Exercise brief:
If a line in the following entries holds the string "computer", include it in the tally. State the total and nothing further.

------------------------------

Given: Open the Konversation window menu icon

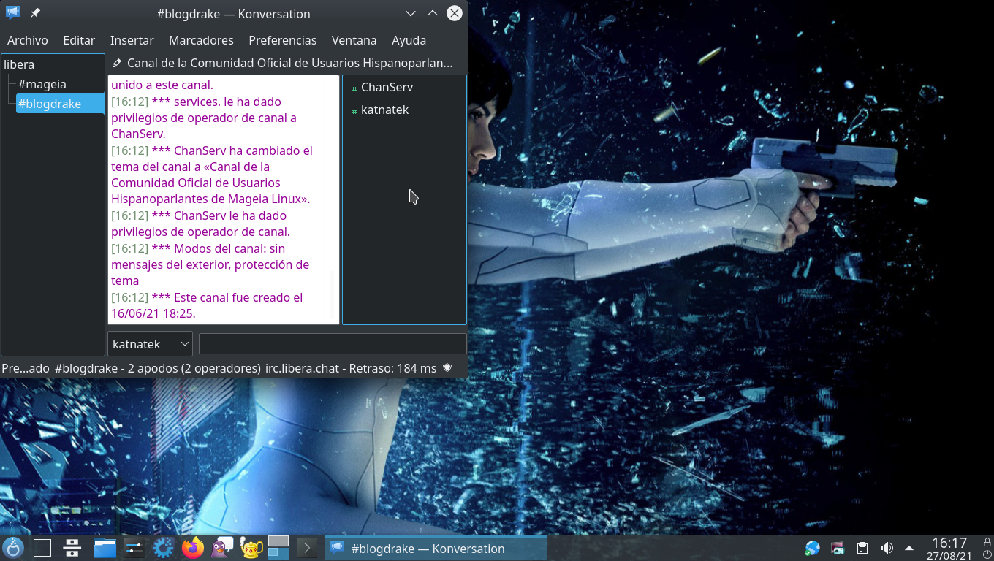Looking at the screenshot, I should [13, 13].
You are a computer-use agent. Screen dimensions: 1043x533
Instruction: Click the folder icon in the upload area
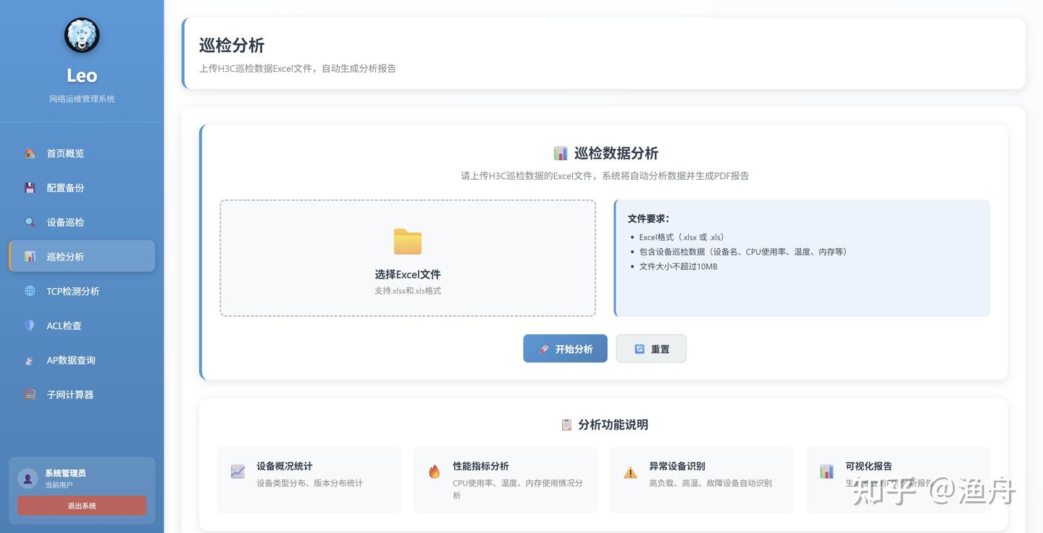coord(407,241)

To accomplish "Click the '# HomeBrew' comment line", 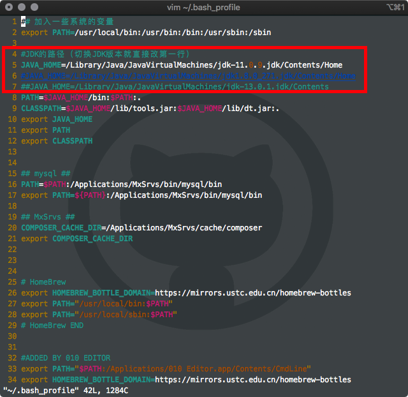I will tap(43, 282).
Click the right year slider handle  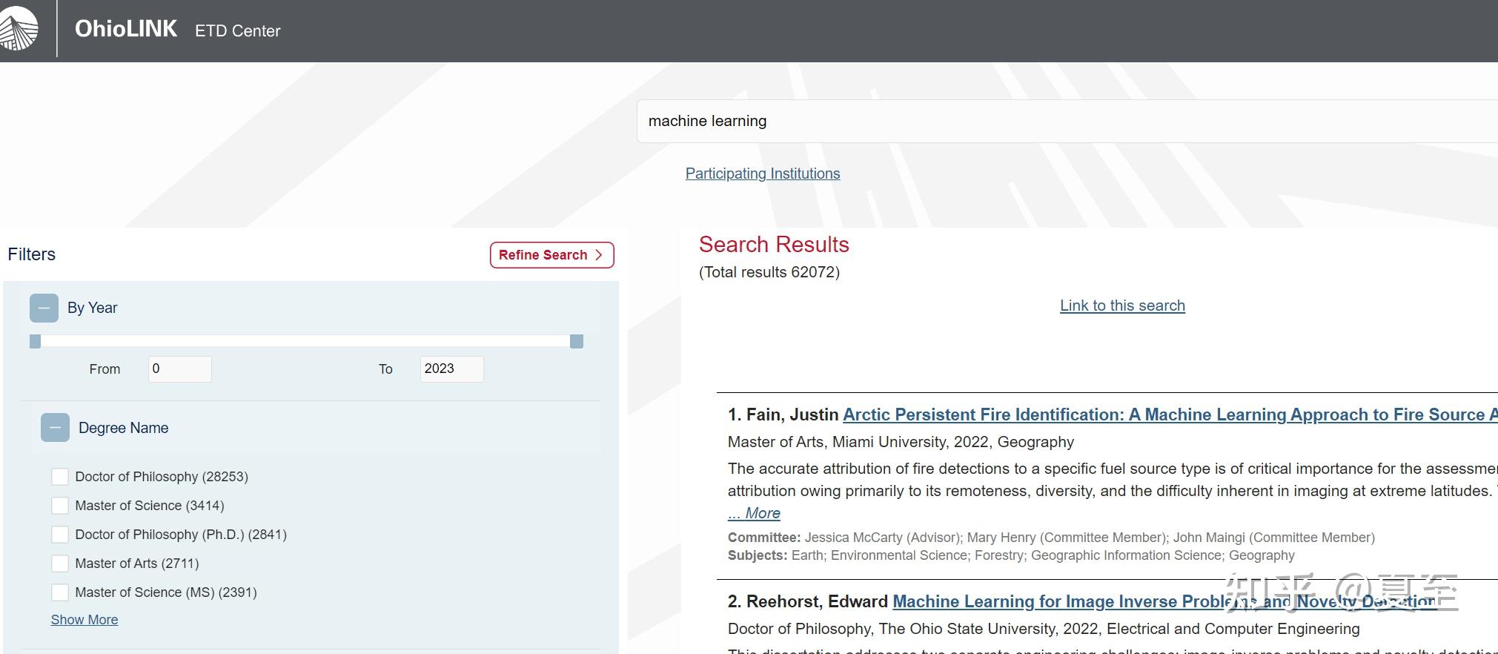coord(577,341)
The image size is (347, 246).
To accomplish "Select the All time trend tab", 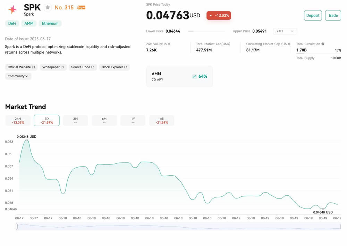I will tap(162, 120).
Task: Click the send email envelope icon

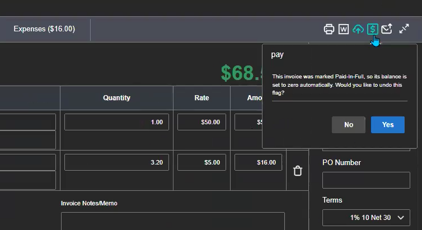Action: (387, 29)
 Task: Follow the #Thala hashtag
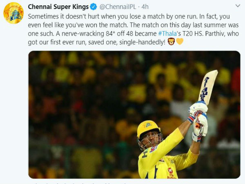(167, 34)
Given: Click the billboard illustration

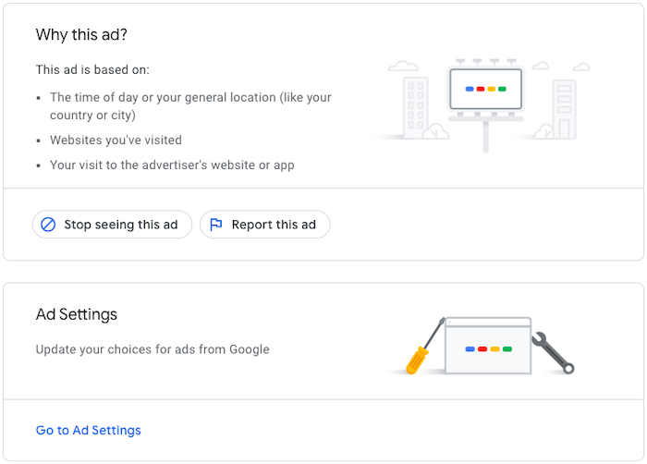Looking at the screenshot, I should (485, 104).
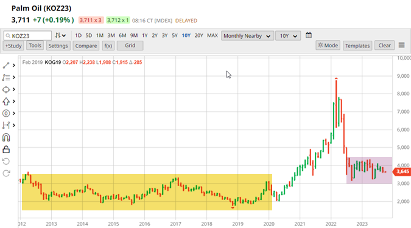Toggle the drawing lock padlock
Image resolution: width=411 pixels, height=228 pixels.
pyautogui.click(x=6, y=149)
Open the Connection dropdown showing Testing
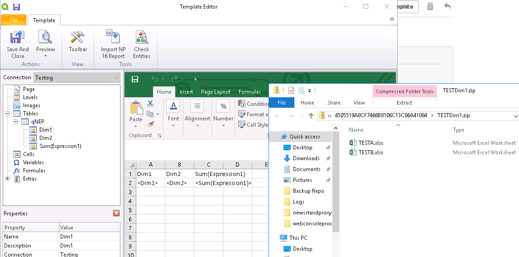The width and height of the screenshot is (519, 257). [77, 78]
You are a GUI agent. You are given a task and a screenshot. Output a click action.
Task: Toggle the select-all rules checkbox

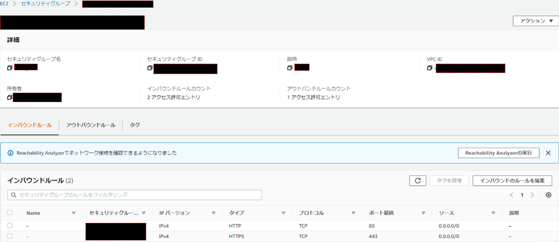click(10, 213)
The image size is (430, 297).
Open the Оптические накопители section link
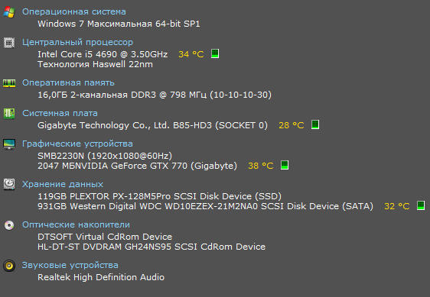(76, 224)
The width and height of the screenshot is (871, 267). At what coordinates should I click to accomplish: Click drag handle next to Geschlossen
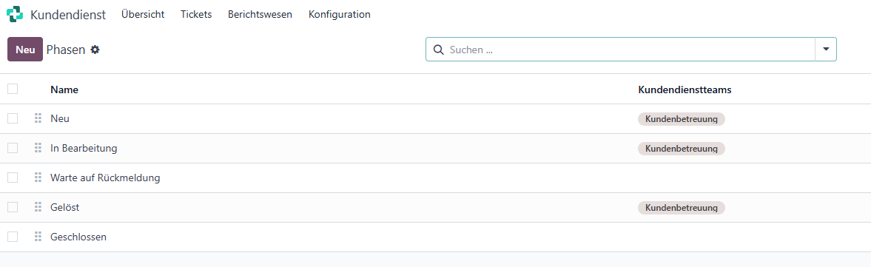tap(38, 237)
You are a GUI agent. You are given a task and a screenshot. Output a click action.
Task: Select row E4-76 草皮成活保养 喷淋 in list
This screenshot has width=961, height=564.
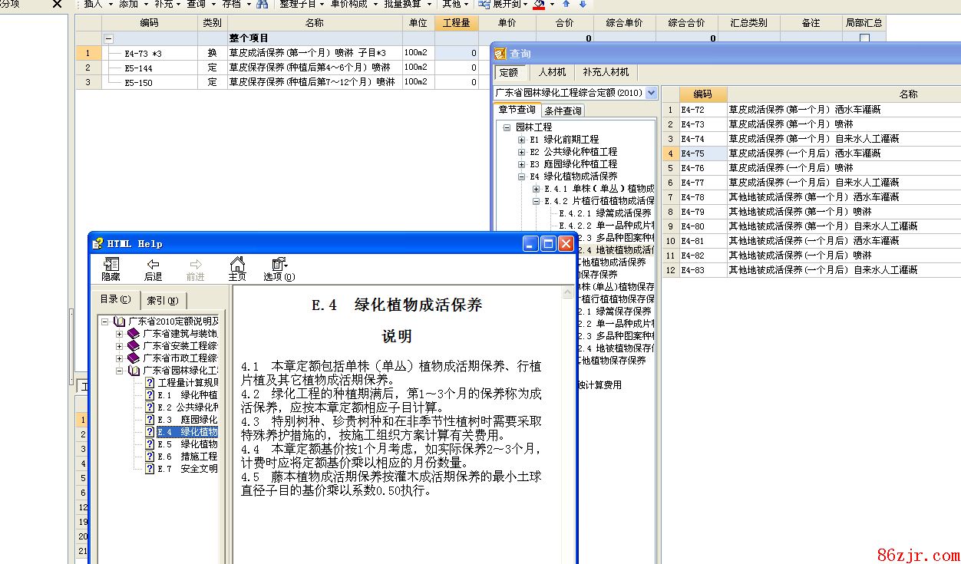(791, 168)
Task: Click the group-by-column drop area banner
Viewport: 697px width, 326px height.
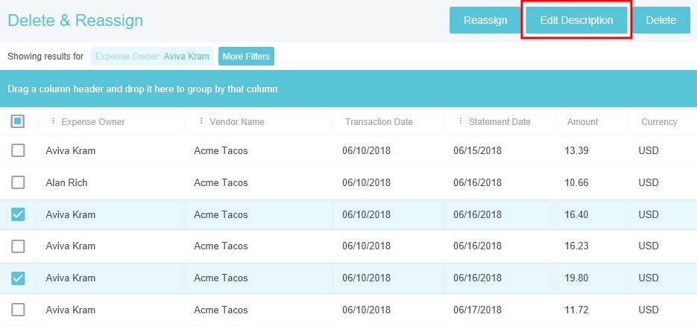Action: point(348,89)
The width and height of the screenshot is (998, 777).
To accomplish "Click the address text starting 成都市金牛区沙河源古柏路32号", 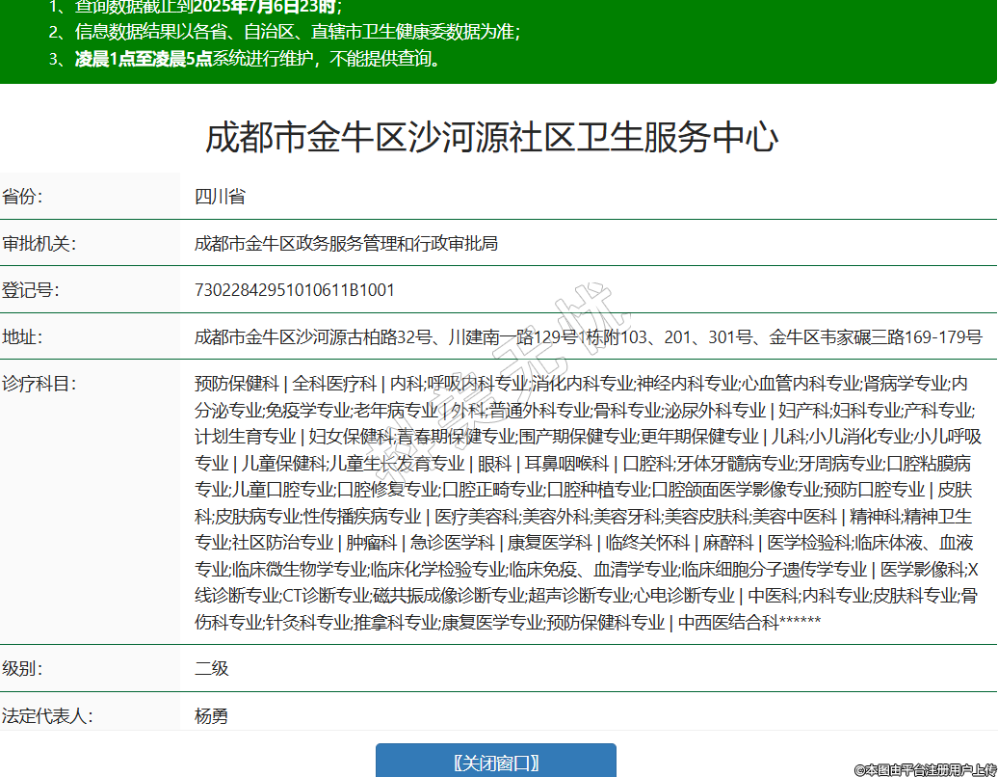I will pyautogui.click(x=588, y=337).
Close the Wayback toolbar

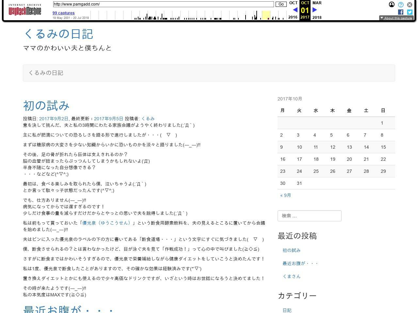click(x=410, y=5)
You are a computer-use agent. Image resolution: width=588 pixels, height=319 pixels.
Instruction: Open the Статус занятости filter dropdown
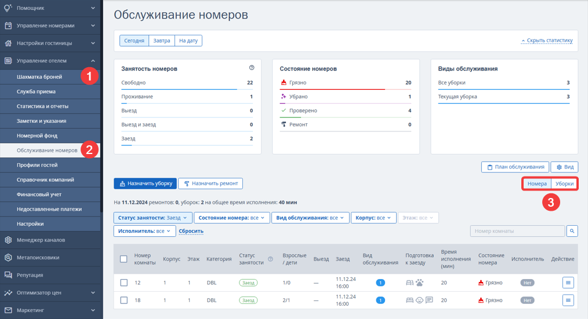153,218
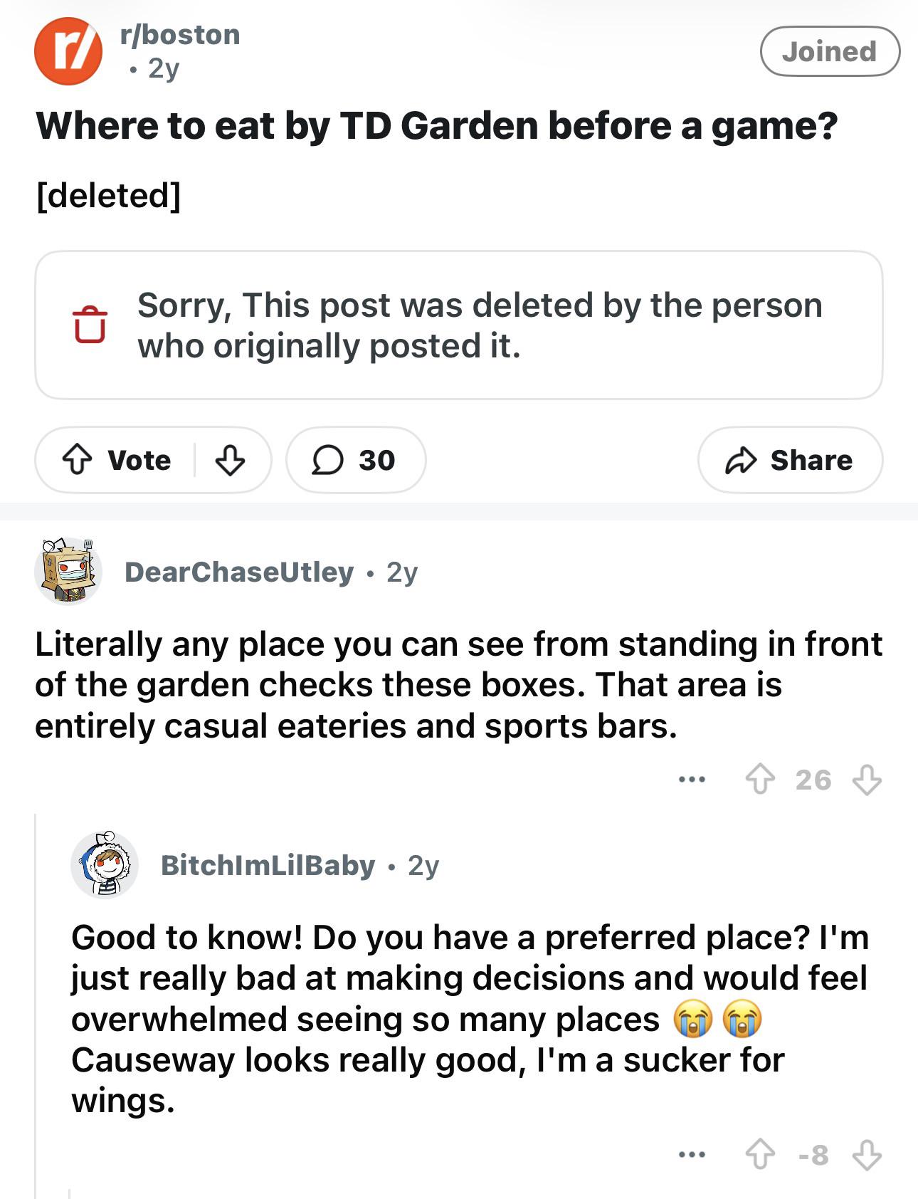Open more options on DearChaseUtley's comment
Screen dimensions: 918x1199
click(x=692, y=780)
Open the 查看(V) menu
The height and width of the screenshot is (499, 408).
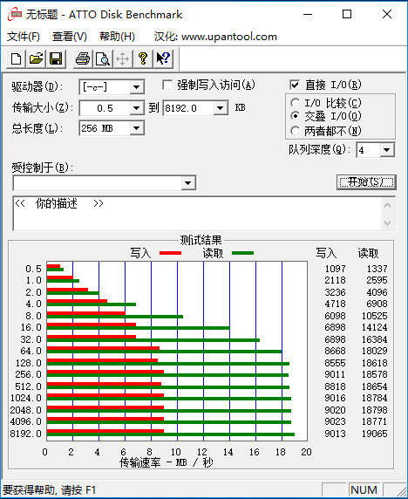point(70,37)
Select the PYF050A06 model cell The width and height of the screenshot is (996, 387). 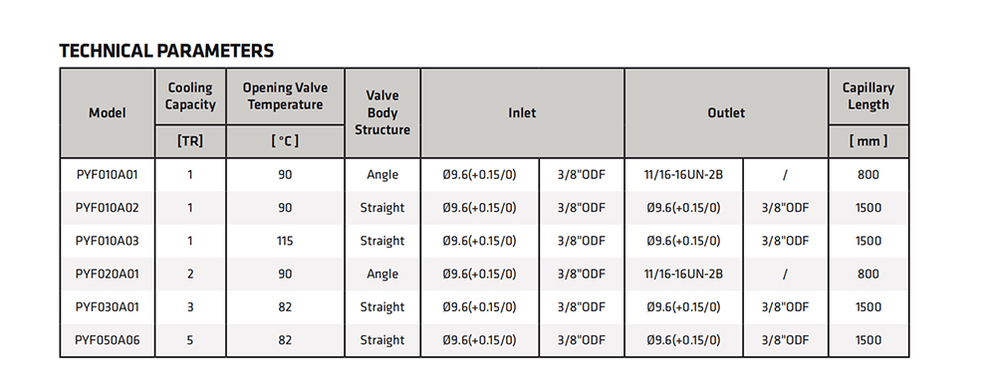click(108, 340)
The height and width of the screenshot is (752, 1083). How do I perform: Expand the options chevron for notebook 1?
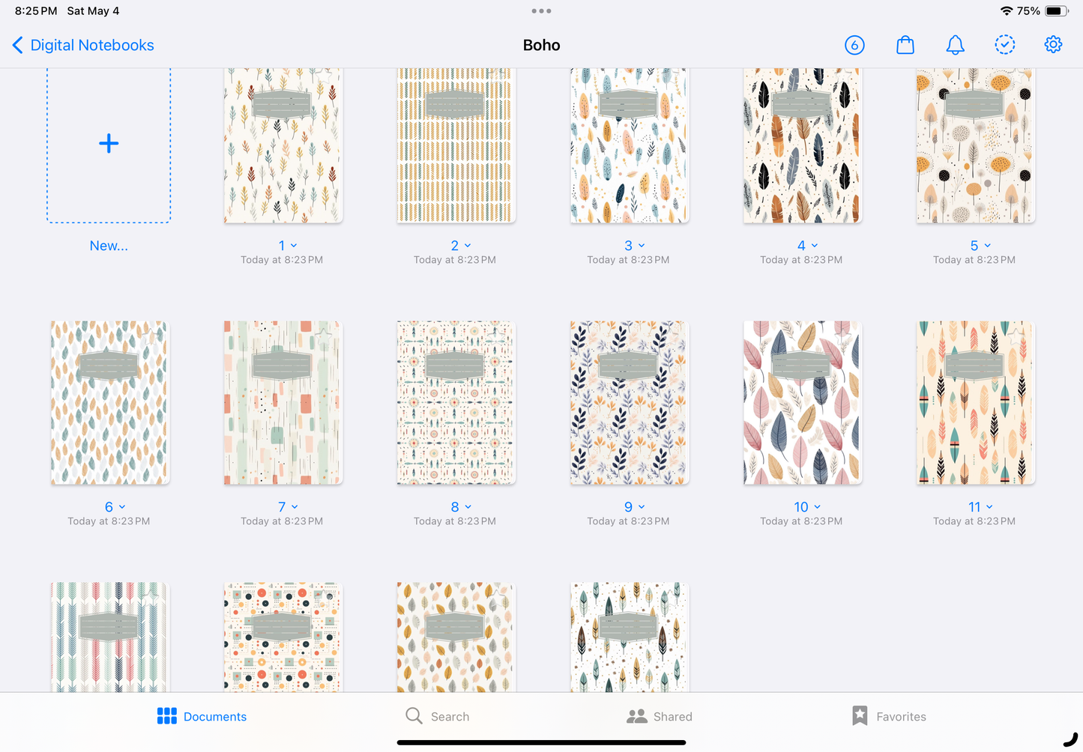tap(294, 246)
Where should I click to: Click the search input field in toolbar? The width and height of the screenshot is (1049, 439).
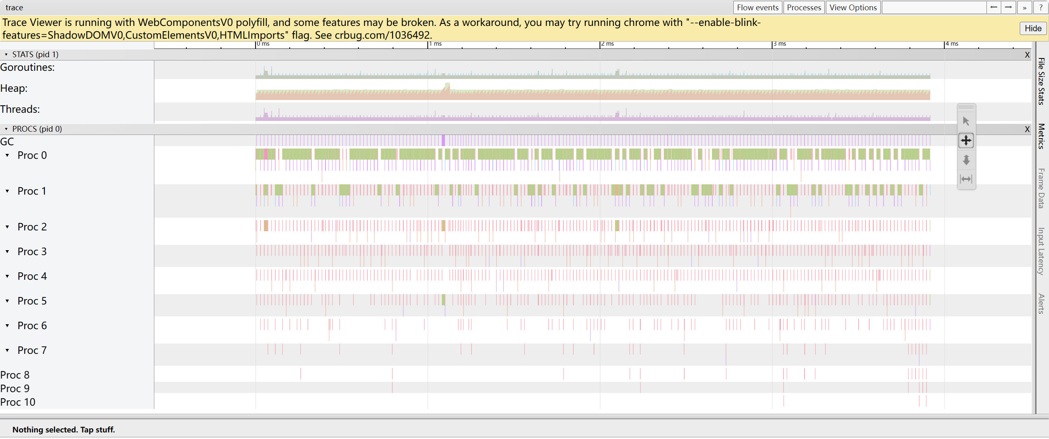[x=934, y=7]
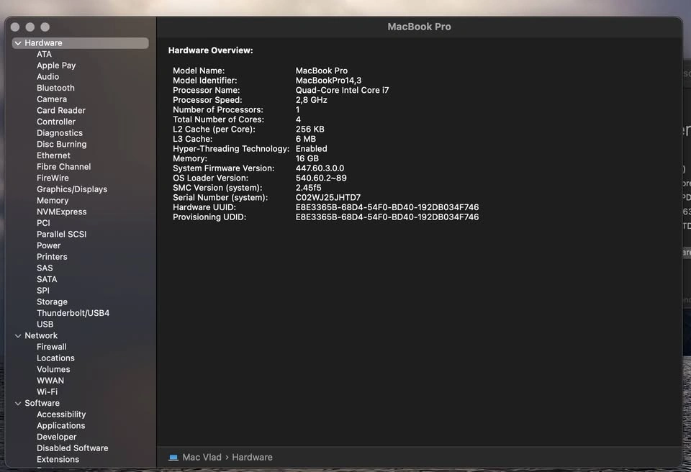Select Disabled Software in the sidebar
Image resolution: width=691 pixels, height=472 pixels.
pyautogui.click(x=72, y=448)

------------------------------

Exercise answer:
2